### Document text
>>>>

It is excruciating. We westerners need to pay attention and get serious-like-a-heart-attack. We cannot afford leadership as unserious, as foolish as this. We cannot serve ourselves and all we hold dear as the sacrifices to their learning experiences.
Dracovert
March 30th, 2011 4:36pmThe situation you describe is becoming less coherent and more deadly. The majority of Islamists' victims are by far other Muslims, whose voice is largely muted by Islamist terror. The situation is quite similar to the 1930s, when the democracies practiced voluntary blindness and deliberate ignorance of manifest threats. When the democracies finally recognized the threat (Churchill excepted), it was Pearl Harbor time, and extreme measures were required at extreme cost to recreate a stable world.

<<<<

### Entries supplied
>>>>

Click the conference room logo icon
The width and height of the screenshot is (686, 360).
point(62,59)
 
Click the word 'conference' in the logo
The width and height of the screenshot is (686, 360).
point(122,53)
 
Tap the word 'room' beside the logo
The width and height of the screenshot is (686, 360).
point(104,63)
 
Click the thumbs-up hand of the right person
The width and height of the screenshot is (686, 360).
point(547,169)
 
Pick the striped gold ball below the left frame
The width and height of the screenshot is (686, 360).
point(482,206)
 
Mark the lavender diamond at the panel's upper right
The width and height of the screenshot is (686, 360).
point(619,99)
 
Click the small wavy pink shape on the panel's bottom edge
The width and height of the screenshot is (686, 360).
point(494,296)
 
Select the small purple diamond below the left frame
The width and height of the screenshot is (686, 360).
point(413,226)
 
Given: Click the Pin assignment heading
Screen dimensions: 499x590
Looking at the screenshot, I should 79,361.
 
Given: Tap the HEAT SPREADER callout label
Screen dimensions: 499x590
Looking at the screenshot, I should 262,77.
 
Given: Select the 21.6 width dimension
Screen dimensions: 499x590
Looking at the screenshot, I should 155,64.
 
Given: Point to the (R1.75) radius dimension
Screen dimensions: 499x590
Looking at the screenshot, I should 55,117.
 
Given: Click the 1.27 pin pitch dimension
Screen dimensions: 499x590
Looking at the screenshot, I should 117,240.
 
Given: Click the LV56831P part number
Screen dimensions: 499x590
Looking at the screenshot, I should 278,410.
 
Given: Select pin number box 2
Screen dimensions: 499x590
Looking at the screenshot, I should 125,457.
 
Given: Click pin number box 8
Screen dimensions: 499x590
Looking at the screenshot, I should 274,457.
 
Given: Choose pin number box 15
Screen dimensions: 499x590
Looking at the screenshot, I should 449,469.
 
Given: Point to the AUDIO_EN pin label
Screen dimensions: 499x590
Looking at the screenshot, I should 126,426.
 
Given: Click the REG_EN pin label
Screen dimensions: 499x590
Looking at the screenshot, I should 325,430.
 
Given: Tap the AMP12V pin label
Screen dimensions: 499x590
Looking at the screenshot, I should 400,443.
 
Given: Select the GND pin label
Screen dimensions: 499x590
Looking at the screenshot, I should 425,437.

<<<<

### Problem to solve
Write the next part of the comment thread on the Western response to Islamist terror, picking up after its last sentence. The records were taken from a separate source and have no connection to the text.

### Response to this task
To minimize the ultimate cost to Muslims and to democracies alike, and to minimize death and destruction, I advocate the Dresden solution. Dresden was carpet bombed to eliminate important war-making potential, with considerable civilian damage. But it worked, reducing Hitler's ability to prolong the war. It is a simple matter of priorities. Do you want to pursue some romantic idea of minimizing civilian casualties and allowing the terror to go on indefinitely, or do you want to end civilian casualties in the shortest possible time?
All Jihadists should be immediately exterminated at whatever cost, and the nonsense would stop. It worked in Germany, it worked in Japan, and it is the only way to solve the current problem.
Joseph
March 30th, 2011 4:51pmThank God (in spite of this not being politically correct) that someone has written a succinct article of this travesty.
If you play this out it is much worst than we recognize.
As Melanie Phillips says: "But at this crucial juncture in history, a time of unparalleled danger not just for individual countries but for western civilisation".
While Islamic states are clensing their territories of Christians the west is assisting Islamic fundamentalists to get into power in the Middle East and in the West we are playing at semantics and politically correct suicide with Islamic threats.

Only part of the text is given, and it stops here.